Было бы сильным преувеличением сказать, что Добровольский безоговорочно понравился Димке. Однако как парень с головой, прочитавший к своим четырнадцати годам практически все книги в детдомовской библиотеке, он понял, что у него появился неплохой шанс. Жизнь уже научила его, что сахарная кость просто так с неба не падает – ни в суп, ни в борщ. И вправду, почему не рискнуть? Что он теряет? Не получится – все можно вернуть назад. Почему же не проверить новоявленного добродетеля на вшивость?

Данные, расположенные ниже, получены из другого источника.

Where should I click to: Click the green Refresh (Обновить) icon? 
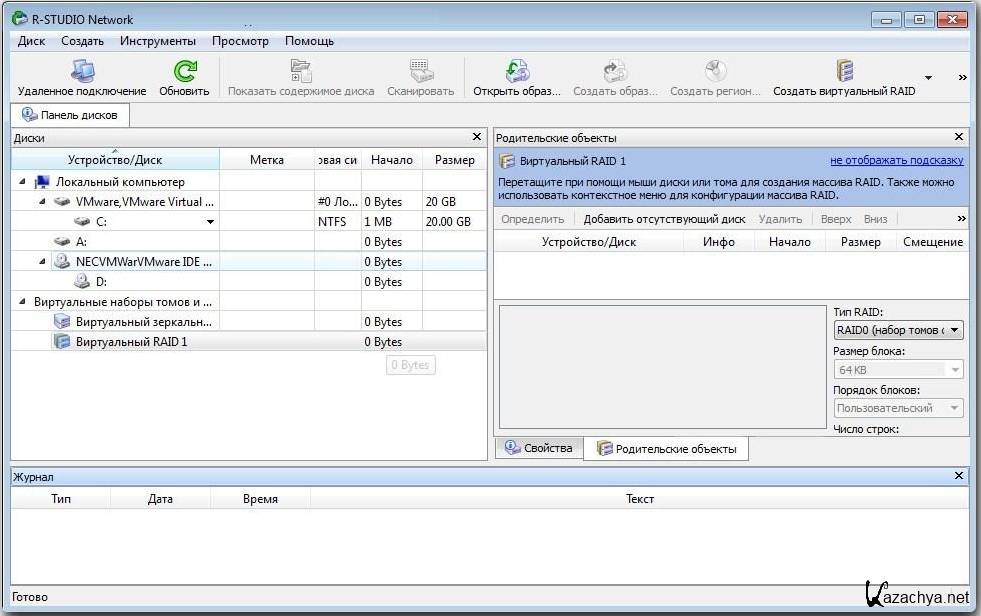pos(184,72)
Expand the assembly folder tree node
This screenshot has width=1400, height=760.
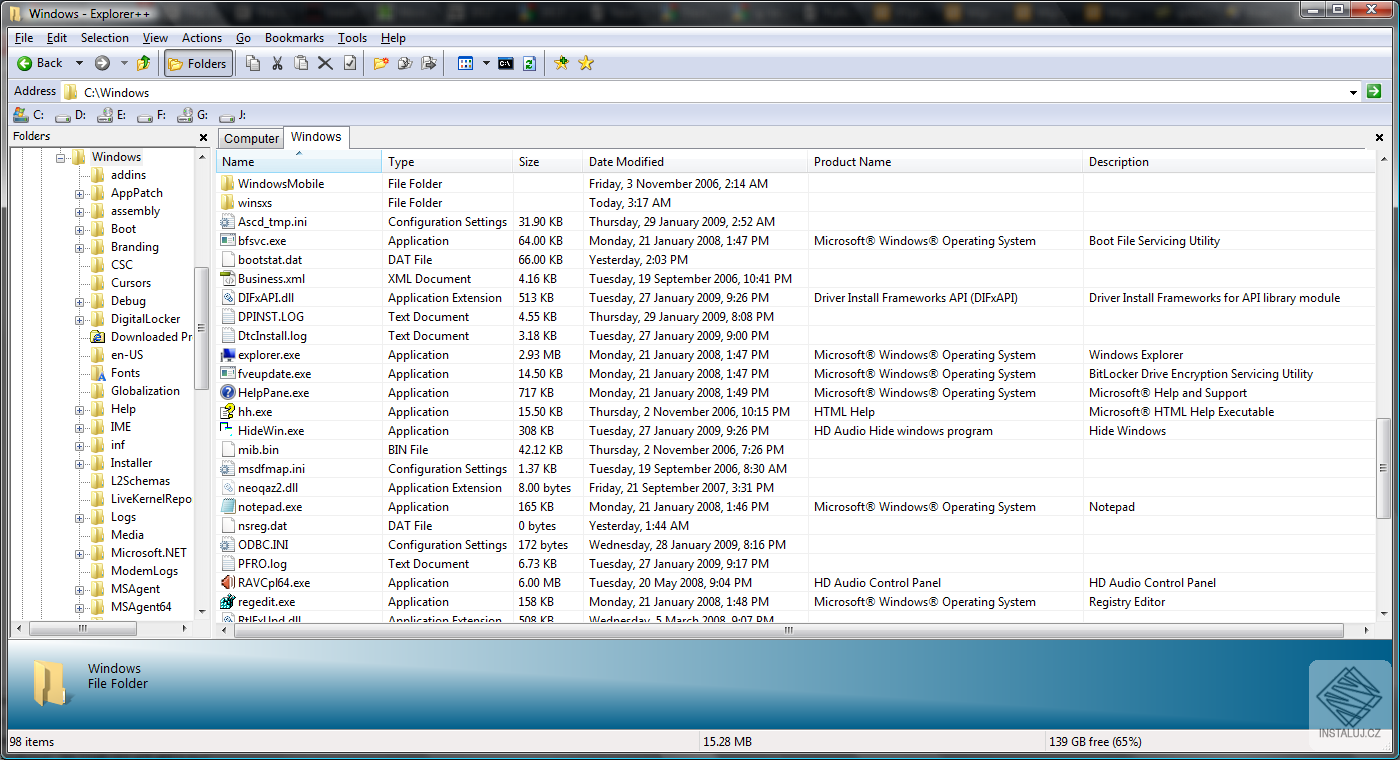pyautogui.click(x=79, y=211)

– А вы знаете, товарищ подполковник, что наш директор прав, говоря, что мы, детдомовцы, не подарок? – неожиданно для взрослых мужчин спросил Димка.
Директор едва не крякнул от удивления. Но тут же успокоился, увидев, что на Добровольского слова парнишки не произвели никакого впечатления.
– Что ж, тогда прямо сейчас и собирайся. На сборы полчаса, – четко, по-военному, скомандовал отставник. – А я пока бумаги подпишу.
Добровольский угадал тон, который должен был понравиться мальчишке.
– Извините меня, конечно. Но у нас так дела не делаются. Все это не так просто, – вдруг попробовал запротестовать директор. – Мы отвечаем за каждого воспитанника головой. Нужны...
– Я осведомлен о том, что нужно для оформления опекунства. Все необходимые документы у меня с собой. Вопрос о вашем воспитаннике Дмитрии Сироткине согласован во всех инстанциях. А ты чего дожидаешься? – повысил он голос на открывшего в растерянности рот Димку. – У тебя уже не полчаса на сборы, Дмитрий, а всего лишь двадцать восемь минут! Поторапливайся.